§ Problem requirements
Repeat, word for word, every line from the line holding "Screen dimensions: 1085x542" through the final line of the entries below. Skip all pictures.

§ Material supplied
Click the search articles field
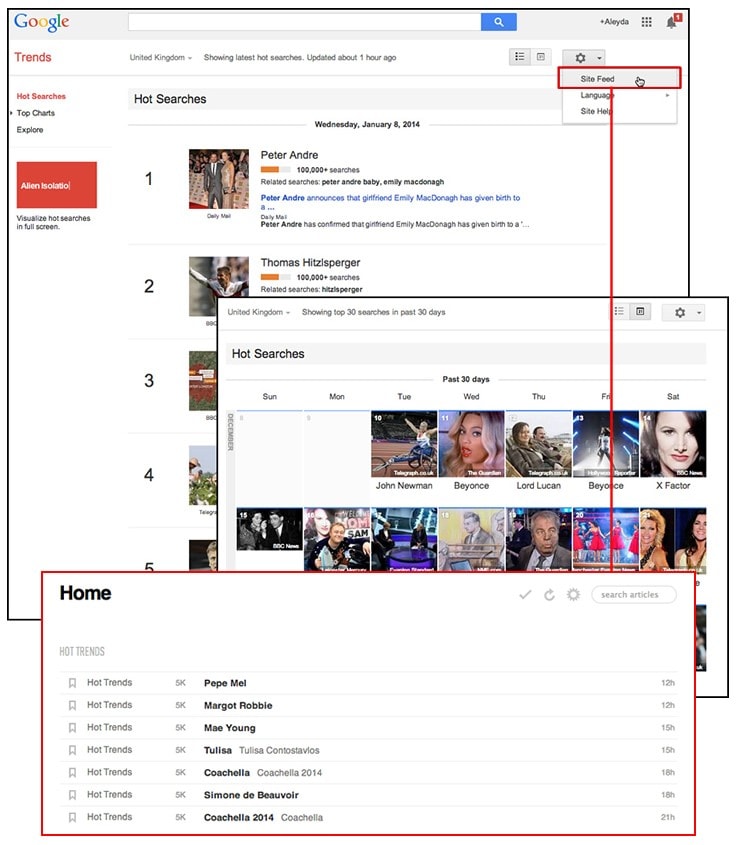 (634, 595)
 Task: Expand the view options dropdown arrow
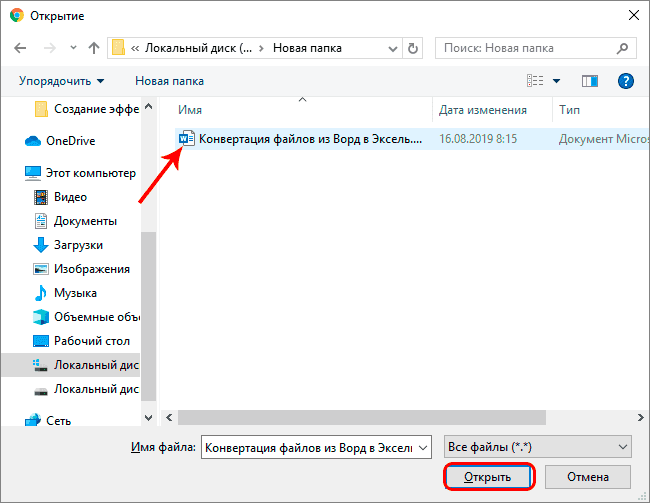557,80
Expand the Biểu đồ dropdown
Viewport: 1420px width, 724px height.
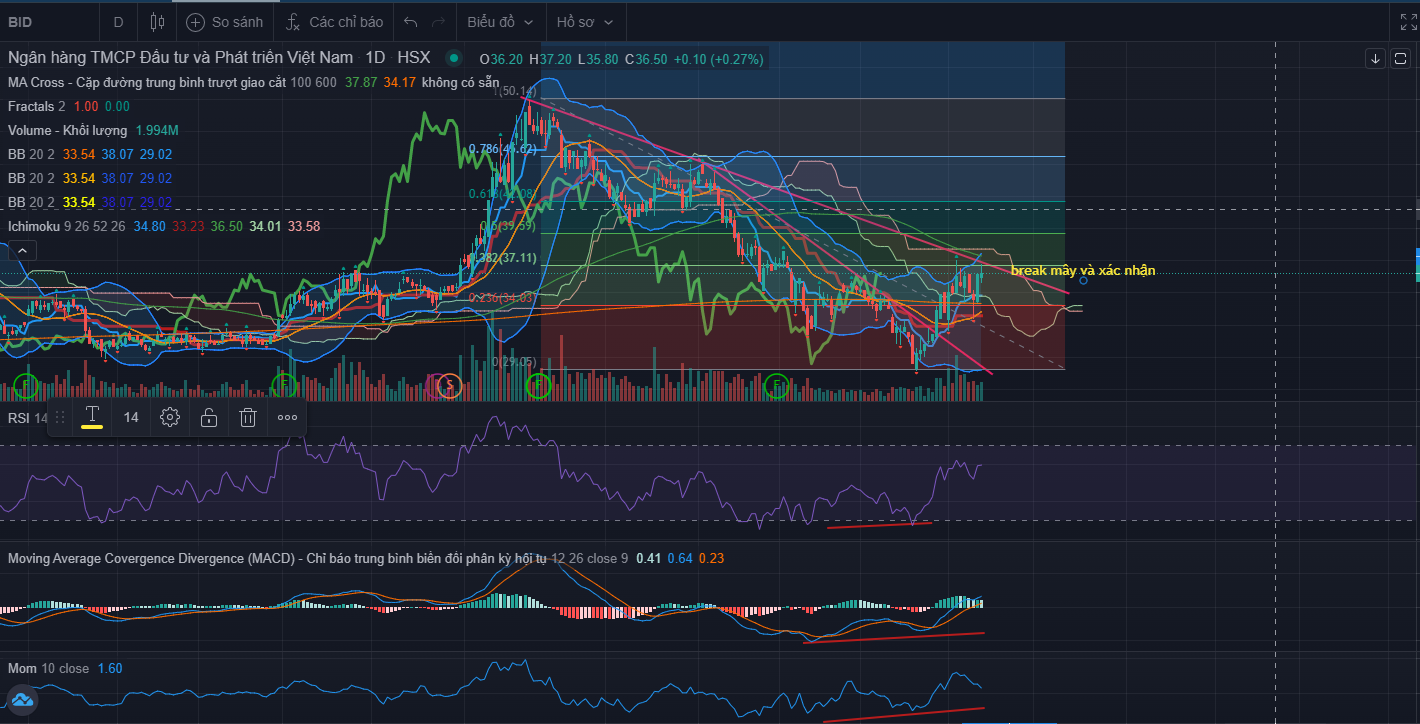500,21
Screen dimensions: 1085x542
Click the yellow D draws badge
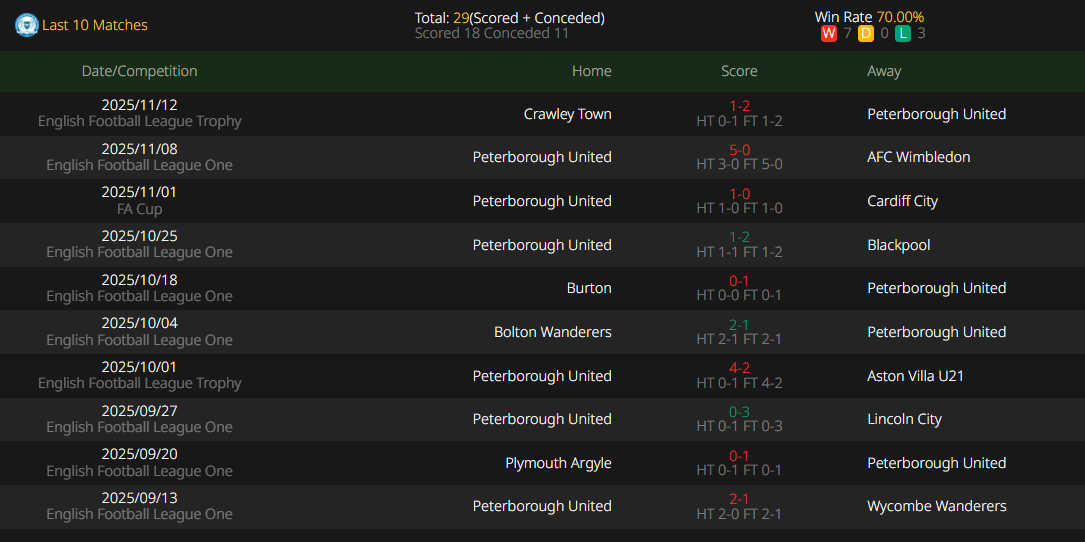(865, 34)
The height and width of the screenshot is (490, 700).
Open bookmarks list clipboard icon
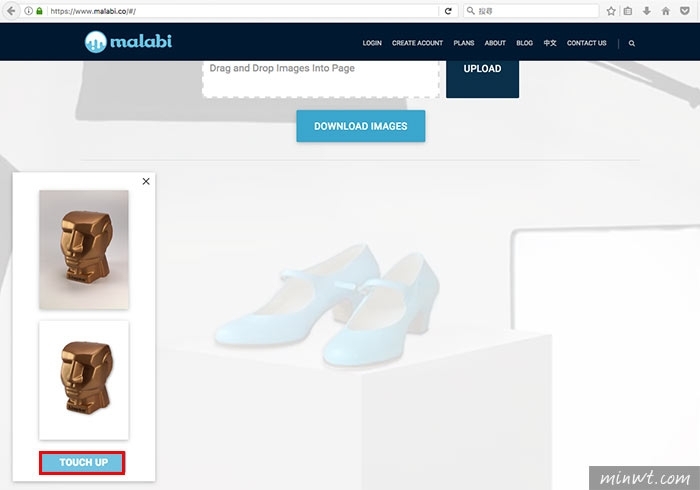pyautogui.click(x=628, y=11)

§ Answer below
Screen dimensions: 1085x542
Click the yellow D draws badge
(865, 34)
The height and width of the screenshot is (490, 700).
Open bookmarks list clipboard icon
pyautogui.click(x=628, y=11)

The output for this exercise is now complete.